Universidade Estadual Paulista - UNESP - créditos: Unesp
12-04-2026 às 16h40
Unesp para a Redação do Diário de Minas
A reitora da Unesp, Maysa Furlan, e a pró-reitora de Pós-Graduação (ProPG), Maria Valnice Boldrin participaram, nos dias 8 e 9 de abril, do evento de lançamento do Programa Redes para Internacionalização Institucional — Capes Global, promovido pela Coordenação de Aperfeiçoamento de Pessoal de Nível Superior (Capes), em Brasília.
A cerimônia assinalou o começo da iniciativa, que busca fomentar a criação de redes de cooperação entre instituições de ensino superior e de pesquisa de diferentes regiões do país, com o objetivo de desenvolver atividades conjuntas de pesquisa e pós-graduação, inclusive em parceria com instituições internacionais. Ao todo, foram aprovadas 33 propostas, reunindo universidades e institutos de pesquisa de todo o Brasil.

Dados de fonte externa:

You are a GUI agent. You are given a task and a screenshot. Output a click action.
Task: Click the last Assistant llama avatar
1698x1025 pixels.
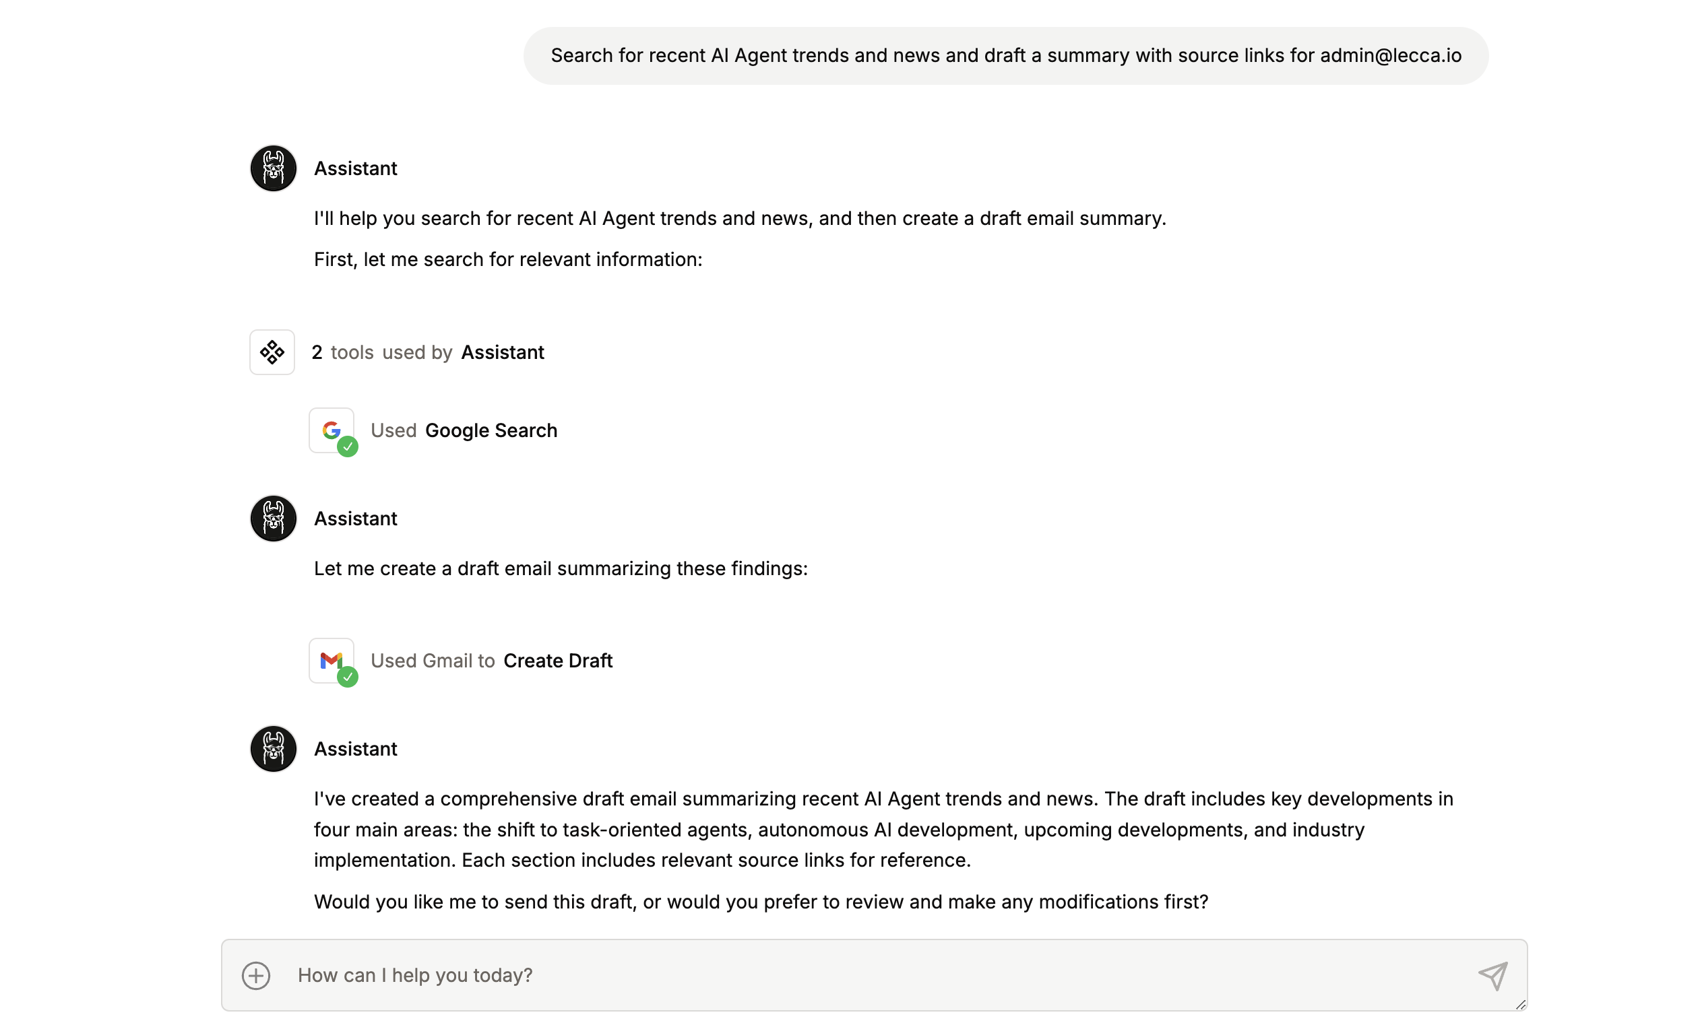pyautogui.click(x=274, y=749)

A Unesp ficou responsável pela coordenação da Rede Conecta Mundi (RCM), que reúne, além da própria instituição, a Universidade do Estado do Amazonas, a Universidade Estadual de Mato Grosso do Sul, a Universidade Federal de Sergipe, a Universidade do Estado da Bahia, e a Universidade Estadual do Oeste do Paraná.
Valber de Albuquerque Pedrosa, assessor da ProPG e responsável pelo programa na Unesp, explica que a proposta é integrar instituições de diferentes regiões do país, com visões similares sobre internacionalização e pós-graduação.
A RCM atuará em cinco áreas temáticas: Educação, linguagem, arte e cultura para a construção de uma sociedade plural; Tecnologias convergentes, materiais avançados e transformação digital, graduação; Saúde única: interconexão humana, animal, vegetal e ambiental; Desenvolvimento sustentável: biodiversidade, transição energética e mudanças climáticas; e Sistemas agroalimentares, produção animal e segurança alimentar.
O orçamento estimado é de R$ 70 milhões, que será distribuído entre as seis universidades participantes. Pedrosa afirma que o projeto prevê uma governança horizontal, na qual as decisões serão tomadas por um comitê gestor formado por representantes de todas as instituições. Dessa forma, os recursos poderão ser distribuídos de maneira proporcional ao porte das universidades e ao número de programas de pós-graduação ofertados.
Com os recursos, as pró-reitorias de pós-graduação abrirão editais para que estudantes de mestrado e doutorado possam inscrever seus projetos e realizar mobilidade acadêmica entre as universidades da rede e instituições internacionais. As propostas submetidas devem estar relacionadas às cinco áreas temáticas. “Na avaliação, serão considerados o projeto, a temática do estudo, o currículo do orientador e do supervisor, que receberá o aluno. Também teremos políticas de ações afirmativas para pessoas pretas, pardas e indígenas, além de mulheres, que terão prioridade na concessão de bolsas”, afirma Pedrosa.
Fatores como a governança horizontal, a distribuição proporcional do orçamento, a escolha das áreas e a amplitude da rede, que está presente em todas as regiões do país, contribuíram para que a RCM fosse bem avaliada pela Capes, alcançando a sétima colocação entre as 33 propostas aprovadas.